◆ **MATERIALS PROVIDED**
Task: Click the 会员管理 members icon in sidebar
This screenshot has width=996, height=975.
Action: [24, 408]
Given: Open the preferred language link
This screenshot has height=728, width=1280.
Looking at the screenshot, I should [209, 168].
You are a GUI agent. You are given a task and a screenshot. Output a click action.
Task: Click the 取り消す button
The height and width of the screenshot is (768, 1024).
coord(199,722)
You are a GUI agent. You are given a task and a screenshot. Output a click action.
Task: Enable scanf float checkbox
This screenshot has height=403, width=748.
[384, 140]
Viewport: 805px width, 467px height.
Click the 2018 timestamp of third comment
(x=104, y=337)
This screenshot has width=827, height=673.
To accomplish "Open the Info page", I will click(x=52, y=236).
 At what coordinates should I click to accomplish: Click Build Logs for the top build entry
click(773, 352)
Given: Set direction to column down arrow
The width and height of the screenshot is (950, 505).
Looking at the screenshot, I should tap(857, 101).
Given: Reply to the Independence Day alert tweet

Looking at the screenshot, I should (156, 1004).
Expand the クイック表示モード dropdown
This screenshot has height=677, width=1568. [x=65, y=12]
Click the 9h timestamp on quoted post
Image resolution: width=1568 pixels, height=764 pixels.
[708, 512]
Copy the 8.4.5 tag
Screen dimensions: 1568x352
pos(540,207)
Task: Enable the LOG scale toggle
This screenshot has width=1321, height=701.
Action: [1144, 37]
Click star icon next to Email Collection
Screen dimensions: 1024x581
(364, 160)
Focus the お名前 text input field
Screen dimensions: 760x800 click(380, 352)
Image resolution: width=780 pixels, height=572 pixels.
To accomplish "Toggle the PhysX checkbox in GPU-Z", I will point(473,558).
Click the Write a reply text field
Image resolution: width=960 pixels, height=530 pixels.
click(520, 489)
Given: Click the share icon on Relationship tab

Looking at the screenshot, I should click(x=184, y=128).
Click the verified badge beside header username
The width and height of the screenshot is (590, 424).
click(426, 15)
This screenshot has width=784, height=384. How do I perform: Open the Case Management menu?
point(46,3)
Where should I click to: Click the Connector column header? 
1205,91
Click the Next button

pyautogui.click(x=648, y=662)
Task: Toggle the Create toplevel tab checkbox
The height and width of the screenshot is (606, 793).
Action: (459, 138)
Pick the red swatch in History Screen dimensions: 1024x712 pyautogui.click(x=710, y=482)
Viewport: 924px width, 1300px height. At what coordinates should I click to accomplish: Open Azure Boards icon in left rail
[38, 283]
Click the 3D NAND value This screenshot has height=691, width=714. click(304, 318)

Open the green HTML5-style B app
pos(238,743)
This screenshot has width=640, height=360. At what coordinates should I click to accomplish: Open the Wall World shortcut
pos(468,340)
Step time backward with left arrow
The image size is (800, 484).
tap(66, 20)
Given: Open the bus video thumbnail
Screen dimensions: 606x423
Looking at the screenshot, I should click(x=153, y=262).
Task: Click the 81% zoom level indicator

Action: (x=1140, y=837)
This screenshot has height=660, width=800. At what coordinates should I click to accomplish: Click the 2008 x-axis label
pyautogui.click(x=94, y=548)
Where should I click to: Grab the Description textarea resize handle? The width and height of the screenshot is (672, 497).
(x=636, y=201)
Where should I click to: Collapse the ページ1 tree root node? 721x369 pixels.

◆ **WHAT THE TASK REQUIRES**
Having read the entries above, repeat them exactly.

◆ **SOLVED PROBLEM**
Task: Click the 会员管理 members icon in sidebar
This screenshot has width=996, height=975.
Action: [24, 408]
Given: Open the preferred language link
This screenshot has height=728, width=1280.
Looking at the screenshot, I should [209, 168].
You are a GUI agent. You are given a task and a screenshot. Output a click action.
Task: Click the 取り消す button
The height and width of the screenshot is (768, 1024).
coord(199,722)
You are a GUI agent. You are given a task and a screenshot. Output a click action.
Task: Enable scanf float checkbox
This screenshot has height=403, width=748.
[384, 140]
Viewport: 805px width, 467px height.
Click the 2018 timestamp of third comment
(x=104, y=337)
This screenshot has width=827, height=673.
To accomplish "Open the Info page", I will click(x=52, y=236).
 At what coordinates should I click to accomplish: Click Build Logs for the top build entry
click(773, 352)
Given: Set direction to column down arrow
The width and height of the screenshot is (950, 505).
Looking at the screenshot, I should tap(857, 101).
Given: Reply to the Independence Day alert tweet

Looking at the screenshot, I should (156, 1004).
Expand the クイック表示モード dropdown
This screenshot has height=677, width=1568. [x=65, y=12]
Click the 9h timestamp on quoted post
Image resolution: width=1568 pixels, height=764 pixels.
[708, 512]
Copy the 8.4.5 tag
Screen dimensions: 1568x352
pos(540,207)
Task: Enable the LOG scale toggle
This screenshot has width=1321, height=701.
Action: [1144, 37]
Click star icon next to Email Collection
Screen dimensions: 1024x581
(364, 160)
Focus the お名前 text input field
Screen dimensions: 760x800 click(380, 352)
Image resolution: width=780 pixels, height=572 pixels.
To accomplish "Toggle the PhysX checkbox in GPU-Z", I will point(473,558).
Click the Write a reply text field
Image resolution: width=960 pixels, height=530 pixels.
click(520, 489)
Given: Click the share icon on Relationship tab

Looking at the screenshot, I should click(x=184, y=128).
Click the verified badge beside header username
The width and height of the screenshot is (590, 424).
click(426, 15)
This screenshot has width=784, height=384. How do I perform: Open the Case Management menu?
point(46,3)
Where should I click to: Click the Connector column header? 
1205,91
Click the Next button

pyautogui.click(x=648, y=662)
Task: Toggle the Create toplevel tab checkbox
The height and width of the screenshot is (606, 793).
Action: (459, 138)
Pick the red swatch in History Screen dimensions: 1024x712 pyautogui.click(x=710, y=482)
Viewport: 924px width, 1300px height. At what coordinates should I click to accomplish: Open Azure Boards icon in left rail
[38, 283]
Click the 3D NAND value This screenshot has height=691, width=714. click(304, 318)

Open the green HTML5-style B app
pos(238,743)
This screenshot has width=640, height=360. At what coordinates should I click to accomplish: Open the Wall World shortcut
pos(468,340)
Step time backward with left arrow
The image size is (800, 484).
tap(66, 20)
Given: Open the bus video thumbnail
Screen dimensions: 606x423
Looking at the screenshot, I should click(x=153, y=262).
Task: Click the 81% zoom level indicator

Action: (x=1140, y=837)
This screenshot has height=660, width=800. At what coordinates should I click to accomplish: Click the 2008 x-axis label
pyautogui.click(x=94, y=548)
Where should I click to: Grab the Description textarea resize handle? The width and height of the screenshot is (672, 497).
(x=636, y=201)
Where should I click to: Collapse the ページ1 tree root node? 721x369 pixels.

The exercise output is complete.